I’m currently working on an ALU in VHDL. To get warmed up, I tried my hand at some basic arithmetic, which I’m going to discuss in this blog post. Here’s the diagram of the ALU:

A and B are the two inputs and F will be the result. Each input and output is a 4-bit number. S represents the function selected. For now I’m going to use the following:

- 1 = Add
- 2 = Subtract
- 3 = Multiply
- 4 = Divide

I can add new functions as I need them. I also have the option of expanding the number of bits to work with. For now, I’ll just keep this simple.

I’m a software developer, so I look at this problem and I think “switch/case statement”. As it turns out, there is a case statement for VHDL. Some searching on Bing turns up this website: VHDL-Online. Which I found to be very clear and easy to read. I learn quicker from examples, so this site will be my go-to site for looking up VHDL syntax. As I looked over the syntax examples, I noticed that the case statement doesn’t work without a process block. I just wrapped my case statement with a generic process block and came up with this block of code:

entity smallalu is port ( S: in integer range 0 to 15; A,B: in signed(3 DOWNTO 0); F: out signed(3 DOWNTO 0) ); end smallalu; architecture Behavioral of smallalu is begin process (S,A,B) begin case S is when 1 => F <= A+B; when 2 => F <= A-B; when 3 => F <= RESIZE(A*B,4); when 4 => F <= A/B; when others => end case; end process; end Behavioral;

You’ll have to include “use IEEE.numeric_std.ALL;” at the top in order to use the math functions (and “signed” data types). Most of the code is pretty obvious: When the selector is set to “1”, then add the two inputs and assign to the output and so on. The multiply was a bit of a challenge. My simulation was showing “U” for the outputs of a multiply. I did some investigating and discovered (or rather, rediscovered) that multiplying two 4-bit numbers results in an 8-bit number. At one time, I knew that, but it’s been a while. So I did some research and discovered the “resize” function that allowed me to take the 8-bit result and resize to a 4-bit result. The understanding is that I can’t really multiple any more than 2-bits from A with 2-bits from B, otherwise, it’ll overflow. So I’ll need to figure out a solution to that issue in the future, when I decided to expand the data path width.

There is also an unsigned data type. If you change your inputs to unsigned, you must also change F to unsigned. Everything will work correctly (except you’ll be working with positive numbers only).
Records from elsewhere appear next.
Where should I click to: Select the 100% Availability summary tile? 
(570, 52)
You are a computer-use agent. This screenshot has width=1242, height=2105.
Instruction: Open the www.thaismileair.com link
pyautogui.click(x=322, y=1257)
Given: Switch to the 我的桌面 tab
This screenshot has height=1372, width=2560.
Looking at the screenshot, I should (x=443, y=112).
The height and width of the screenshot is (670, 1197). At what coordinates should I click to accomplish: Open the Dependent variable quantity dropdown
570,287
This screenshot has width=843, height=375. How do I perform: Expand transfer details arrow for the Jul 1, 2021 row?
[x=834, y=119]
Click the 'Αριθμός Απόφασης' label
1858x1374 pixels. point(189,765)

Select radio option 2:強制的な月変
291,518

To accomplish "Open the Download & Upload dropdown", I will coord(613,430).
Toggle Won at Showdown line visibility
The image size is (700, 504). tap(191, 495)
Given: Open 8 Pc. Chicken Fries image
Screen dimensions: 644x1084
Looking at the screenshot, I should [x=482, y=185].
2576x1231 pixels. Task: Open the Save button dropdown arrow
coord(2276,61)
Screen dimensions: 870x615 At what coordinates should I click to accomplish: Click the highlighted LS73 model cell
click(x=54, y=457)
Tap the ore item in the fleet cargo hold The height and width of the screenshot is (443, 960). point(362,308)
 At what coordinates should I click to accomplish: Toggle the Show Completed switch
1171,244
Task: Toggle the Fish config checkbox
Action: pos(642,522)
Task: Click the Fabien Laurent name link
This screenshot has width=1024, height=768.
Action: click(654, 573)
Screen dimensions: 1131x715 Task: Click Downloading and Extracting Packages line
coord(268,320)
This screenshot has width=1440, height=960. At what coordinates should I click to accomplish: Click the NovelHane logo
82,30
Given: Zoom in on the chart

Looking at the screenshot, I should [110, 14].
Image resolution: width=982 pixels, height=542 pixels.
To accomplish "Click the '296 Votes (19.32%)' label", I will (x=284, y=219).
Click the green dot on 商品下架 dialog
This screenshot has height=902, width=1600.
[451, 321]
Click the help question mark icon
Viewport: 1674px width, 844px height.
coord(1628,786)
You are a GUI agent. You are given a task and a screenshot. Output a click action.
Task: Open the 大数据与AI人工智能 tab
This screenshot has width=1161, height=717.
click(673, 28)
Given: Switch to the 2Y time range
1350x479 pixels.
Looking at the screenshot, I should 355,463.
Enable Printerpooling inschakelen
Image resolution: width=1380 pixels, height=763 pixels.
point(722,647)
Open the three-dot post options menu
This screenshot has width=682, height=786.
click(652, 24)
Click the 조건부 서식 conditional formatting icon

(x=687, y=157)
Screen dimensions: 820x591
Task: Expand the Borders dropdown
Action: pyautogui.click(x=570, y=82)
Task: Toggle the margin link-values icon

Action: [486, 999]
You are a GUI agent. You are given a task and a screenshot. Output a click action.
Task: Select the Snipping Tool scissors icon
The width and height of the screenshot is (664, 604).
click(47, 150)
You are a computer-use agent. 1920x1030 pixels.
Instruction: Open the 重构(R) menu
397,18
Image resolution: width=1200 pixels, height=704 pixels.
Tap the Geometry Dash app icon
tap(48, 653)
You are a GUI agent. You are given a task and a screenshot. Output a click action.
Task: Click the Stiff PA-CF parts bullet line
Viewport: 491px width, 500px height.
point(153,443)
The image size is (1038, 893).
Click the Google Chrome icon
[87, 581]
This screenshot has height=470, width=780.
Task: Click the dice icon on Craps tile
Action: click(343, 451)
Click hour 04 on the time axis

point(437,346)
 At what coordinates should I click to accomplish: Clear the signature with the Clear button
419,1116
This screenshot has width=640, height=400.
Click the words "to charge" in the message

Next, I wanted to add a reset or clear function. Technically, it’s just a constant zero output because there are not latches inside this ALU. This code is pure logic. Here is what the code looks like after the change:

entity smallalu is port ( S: in integer range 0 to 15; A,B: in signed(3 DOWNTO 0); F: out signed(3 DOWNTO 0) ); end smallalu; architecture Behavioral of smallalu is begin process (S,A,B) begin case S is when 0 => F <= to_signed(0,4); when 1 => F <= A+B; when 2 => F <= A-B; when 3 => F <= RESIZE(A*B,4); when 4 => F <= A/B; when others => end case; end process; end Behavioral;

As you can see, assigning a zero to F is not just a matter of using an assignment. A constant zero is assumed to be an integer data type. The “to_signed()” function can be used to convert it into a signed data type. This function requires the number of bits, so I put in a 4. The simulation look like this:

The first block up to 10ns is just the clear. From 10ns to 20ns is “add”, from 20-30 is “subtract”, 30-40 is multiply and finally 40-50 is divide (as you can see I’m dividing 4 by 2).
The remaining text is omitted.